Find the word "element" in the records and copy every line where it occurs.

[Exercise materials — start]

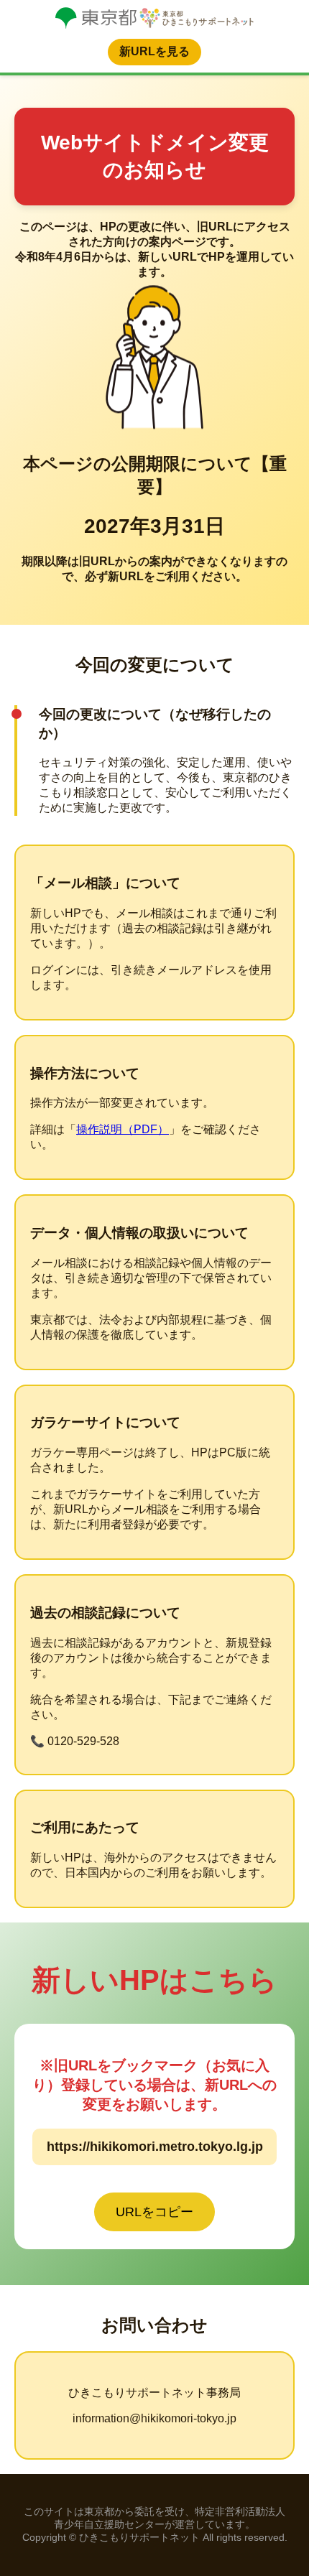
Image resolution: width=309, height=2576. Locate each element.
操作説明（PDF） (122, 1129)
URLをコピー (154, 2212)
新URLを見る (154, 51)
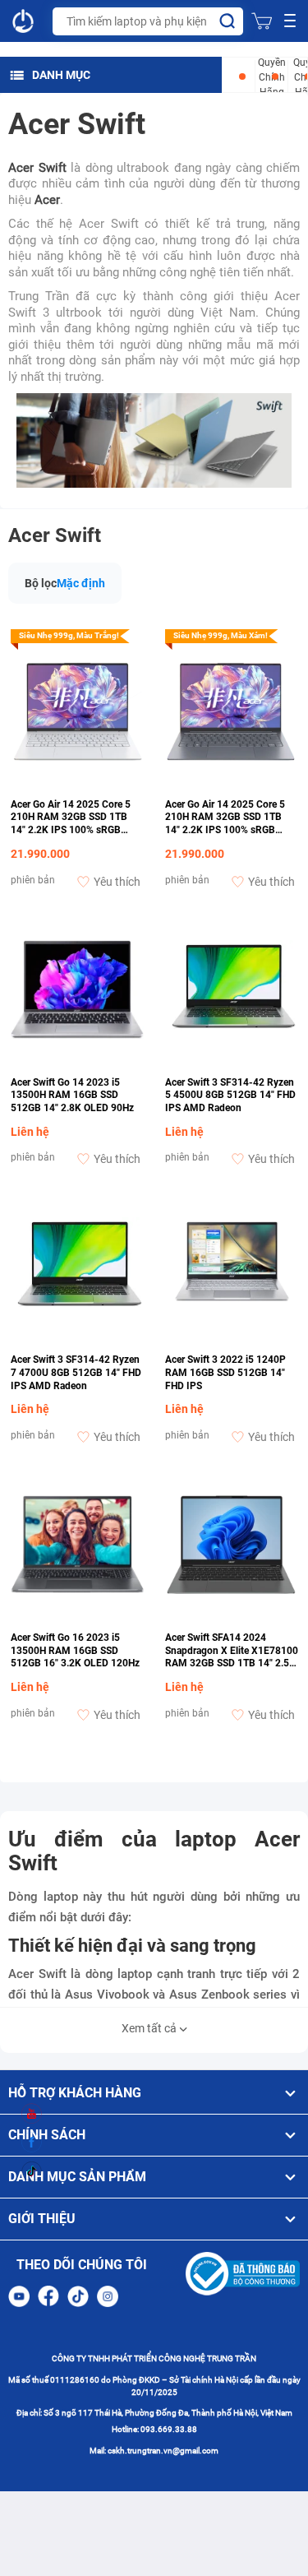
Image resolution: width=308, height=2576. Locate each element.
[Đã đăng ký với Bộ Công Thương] (243, 2274)
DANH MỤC (61, 74)
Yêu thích (117, 881)
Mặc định (81, 583)
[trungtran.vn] (24, 20)
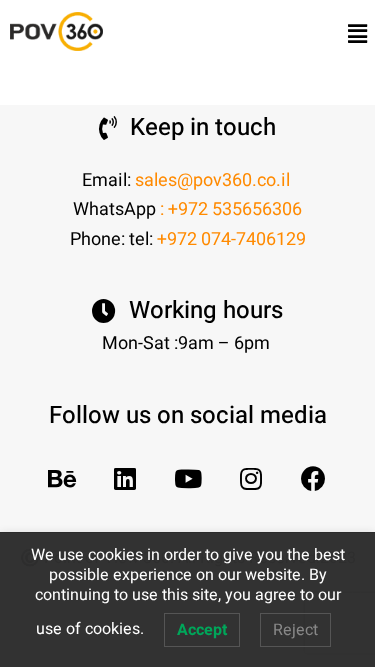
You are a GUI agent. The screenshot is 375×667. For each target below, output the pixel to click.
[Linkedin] (124, 478)
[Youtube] (187, 478)
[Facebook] (313, 478)
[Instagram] (250, 478)
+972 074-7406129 (231, 239)
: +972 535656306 (231, 209)
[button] (358, 34)
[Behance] (61, 478)
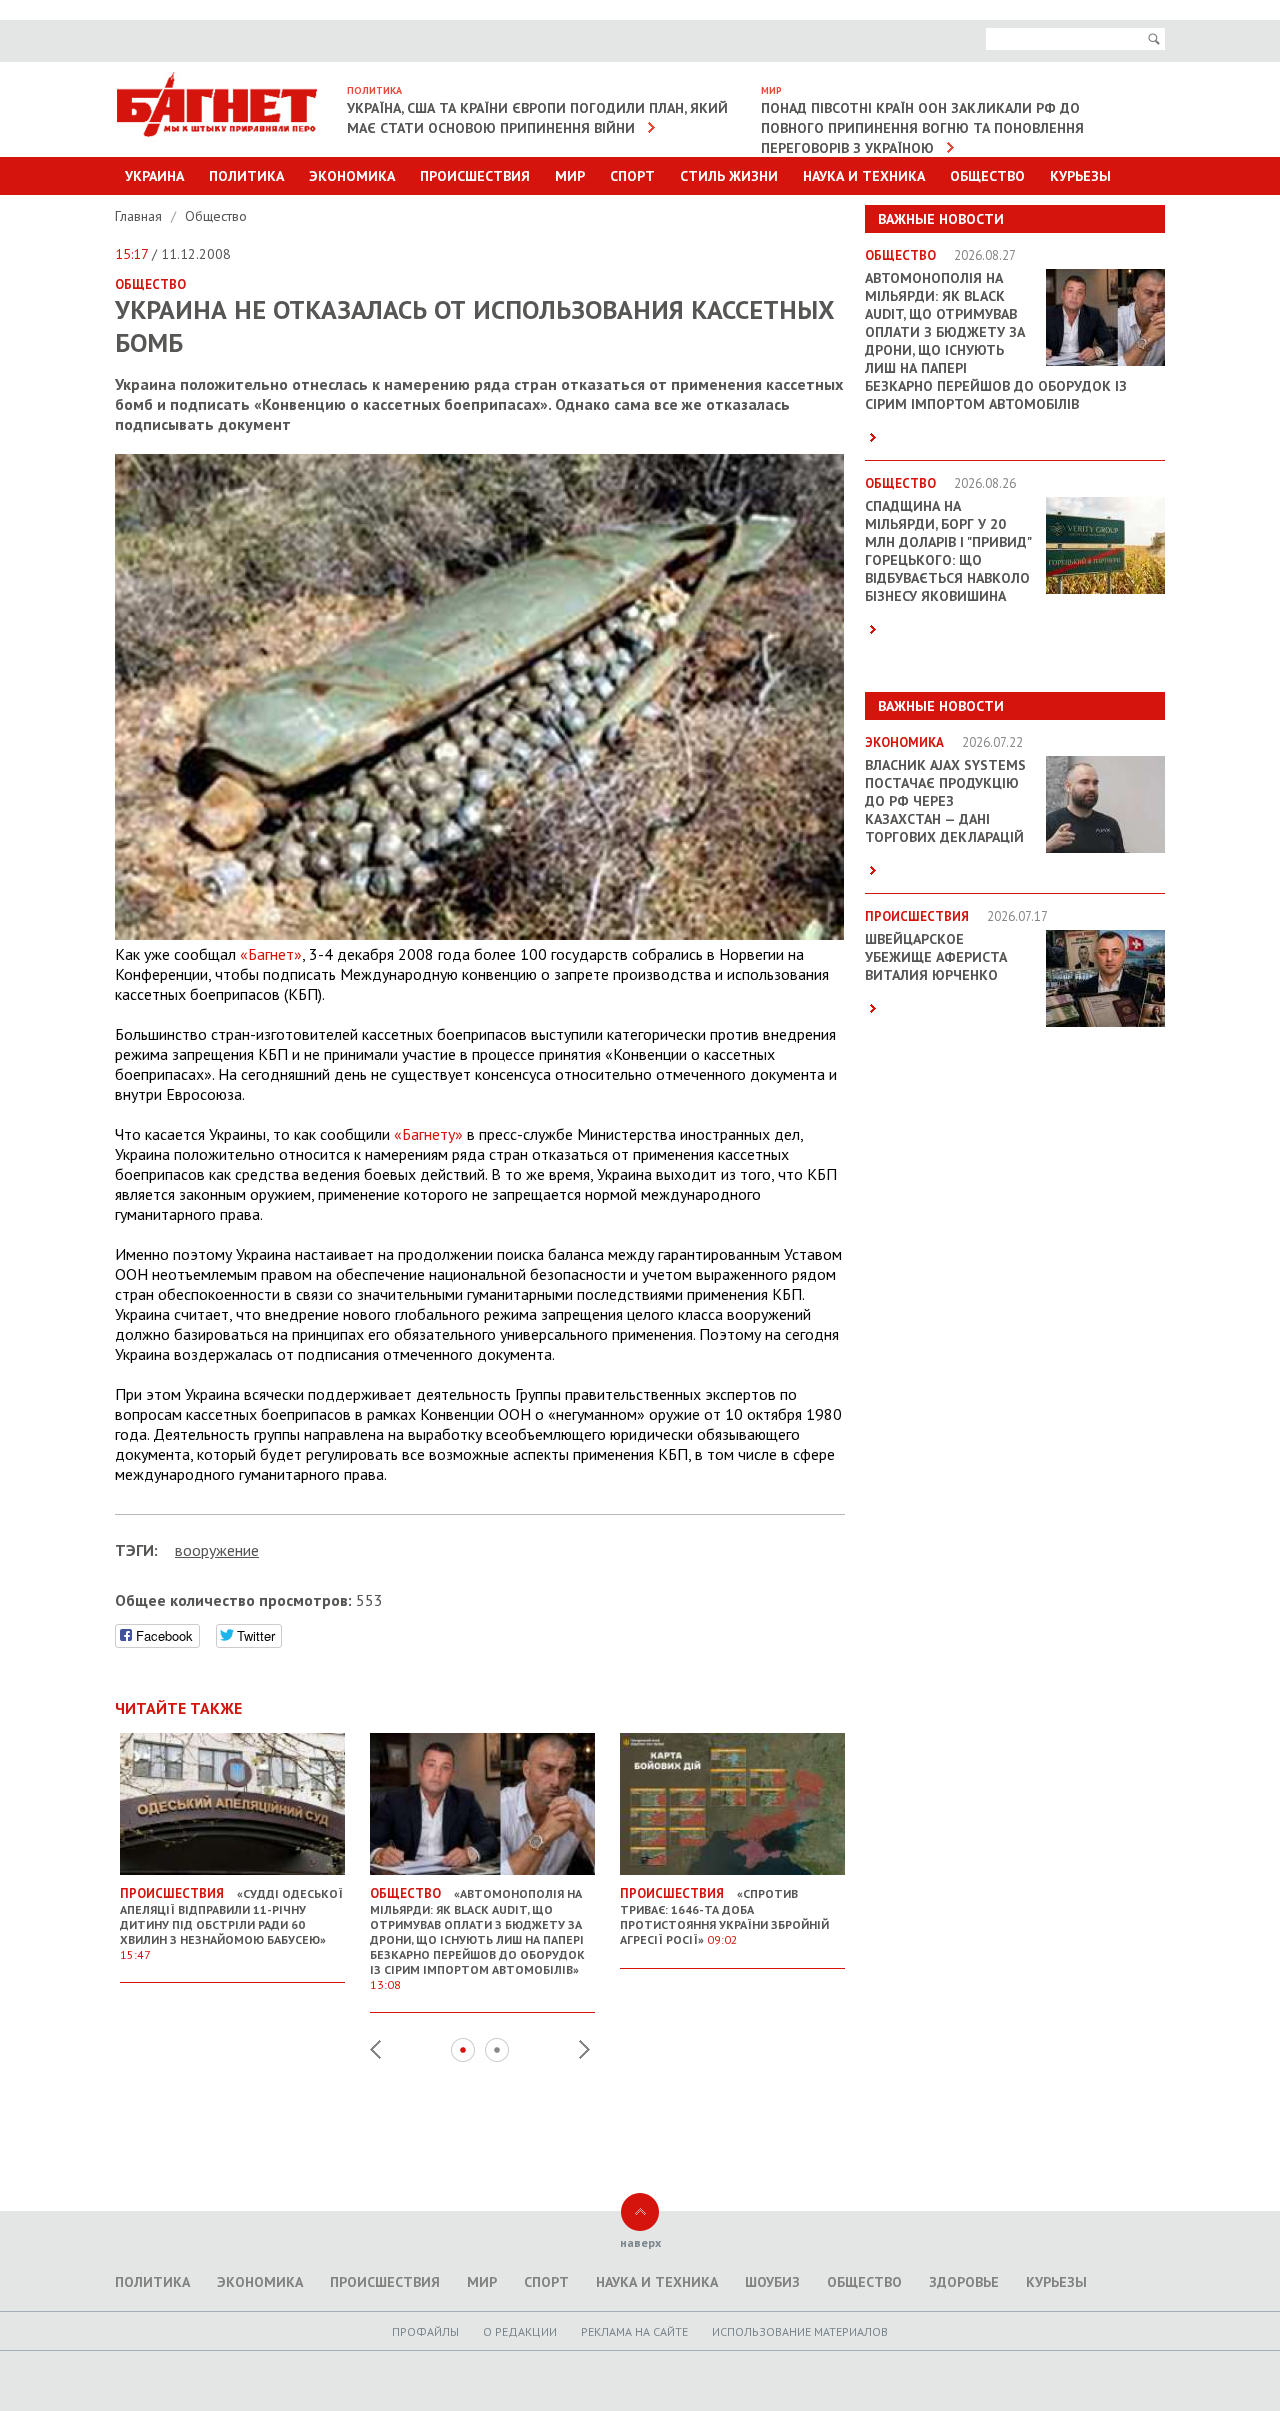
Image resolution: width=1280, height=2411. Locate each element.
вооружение (217, 1550)
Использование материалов (800, 2331)
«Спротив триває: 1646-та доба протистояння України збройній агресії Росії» (724, 1916)
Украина (154, 176)
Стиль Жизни (729, 176)
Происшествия (475, 176)
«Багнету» (428, 1134)
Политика (246, 176)
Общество (987, 176)
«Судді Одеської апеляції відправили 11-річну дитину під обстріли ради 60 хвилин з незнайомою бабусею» (231, 1923)
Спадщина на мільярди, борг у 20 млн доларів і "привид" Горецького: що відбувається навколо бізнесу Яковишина (948, 551)
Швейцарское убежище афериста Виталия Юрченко (936, 957)
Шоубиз (772, 2282)
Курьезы (1080, 176)
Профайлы (425, 2331)
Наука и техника (864, 176)
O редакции (520, 2331)
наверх (640, 2242)
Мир (570, 176)
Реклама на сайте (634, 2331)
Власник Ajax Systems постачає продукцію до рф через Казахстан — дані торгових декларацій (945, 801)
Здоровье (964, 2282)
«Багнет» (271, 954)
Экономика (352, 176)
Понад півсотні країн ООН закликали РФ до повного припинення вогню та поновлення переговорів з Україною (922, 128)
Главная (140, 216)
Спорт (632, 176)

[Exercise materials — finish]

* **Solution for this exercise**:
Image resolution: width=309, height=2576. Locate each element.
Image resolution: width=308, height=2576. Locate each element.
Image resolution: width=1280, height=2411. Locate each element.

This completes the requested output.